Researcher Affiliation Academia Gouki Minegishi 1 Hiroki Furuta 1 Shohei Taniguchi 1 Yusuke Iwasawa 1 Yutaka Matsuo 1 1The University of Tokyo. Correspondence to: Gouki Minegishi <EMAIL>.
Pseudocode No The paper describes the network structure and attention computation using equations in Section 3.2 and Appendix B.1, but does not provide structured pseudocode or algorithm blocks.

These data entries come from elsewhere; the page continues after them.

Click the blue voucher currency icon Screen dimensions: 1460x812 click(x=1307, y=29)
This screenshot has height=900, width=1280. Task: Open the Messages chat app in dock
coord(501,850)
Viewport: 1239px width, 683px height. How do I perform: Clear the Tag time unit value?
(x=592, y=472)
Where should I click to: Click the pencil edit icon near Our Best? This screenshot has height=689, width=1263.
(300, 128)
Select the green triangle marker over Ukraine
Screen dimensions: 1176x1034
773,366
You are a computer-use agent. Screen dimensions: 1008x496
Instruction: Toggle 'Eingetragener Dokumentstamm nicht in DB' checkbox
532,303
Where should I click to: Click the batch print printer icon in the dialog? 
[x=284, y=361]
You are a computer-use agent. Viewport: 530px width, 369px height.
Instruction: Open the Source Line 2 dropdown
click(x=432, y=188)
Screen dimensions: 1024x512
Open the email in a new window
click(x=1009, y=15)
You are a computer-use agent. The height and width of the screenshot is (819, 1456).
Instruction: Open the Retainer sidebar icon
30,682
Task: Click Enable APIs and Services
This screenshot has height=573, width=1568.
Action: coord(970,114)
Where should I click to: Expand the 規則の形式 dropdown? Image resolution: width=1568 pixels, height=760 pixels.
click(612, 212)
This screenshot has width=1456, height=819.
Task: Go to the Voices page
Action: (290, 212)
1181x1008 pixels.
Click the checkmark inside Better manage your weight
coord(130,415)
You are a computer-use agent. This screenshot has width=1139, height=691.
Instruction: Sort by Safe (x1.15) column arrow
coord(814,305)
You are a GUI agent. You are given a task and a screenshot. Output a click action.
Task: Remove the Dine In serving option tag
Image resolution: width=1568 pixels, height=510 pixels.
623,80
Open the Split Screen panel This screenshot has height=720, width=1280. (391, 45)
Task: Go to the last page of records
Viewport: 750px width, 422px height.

Open Source Code Yes Code is available at https://github.com/ gouki510/In-Context-Meta-Learning
Open Datasets Yes Specifically, we use the SST22 dataset from the GLUE benchmark, consisting of 872 sentiment-labeled samples.
Dataset Splits No The paper describes the generation of examples and queries for its In-Context Meta-Learning setting in Section 3.1 and mentions using the SST2 dataset in a 2-shot setup in Section 6. However, it does not specify explicit training, validation, or test dataset splits (e.g., percentages or counts) for the overall training of the models.
Hardware Specification No The paper does not provide specific details about the hardware (e.g., GPU models, CPU types, or memory) used for running its experiments.
Software Dependencies No The paper lists training details such as the optimizer (Vanilla SGD) and loss function (Cross-entropy) in Table 3. However, it does not provide specific software dependencies with version numbers (e.g., Python, PyTorch, or TensorFlow versions).
Experiment Setup Yes Following prior research (Reddy, 2023), we use a two-layer attention-only transformer shown in Figure 1-(b)... The classifier is a two-layer MLP with ReLU activations, followed by a softmax layer producing probabilities over L labels. We train this network to classify the query item xq into one of the L labels using cross-entropy loss. Both the query/key dimension and the MLP hidden layer dimension are set to 128. We use a batch size of 128 and optimize with vanilla stochastic gradient descent at a learning rate of 0.01. We use T = 3, K = 64, L = 32, N = 4, D = 63, ϵ = 0.1, p B = 0, unless otherwise specified.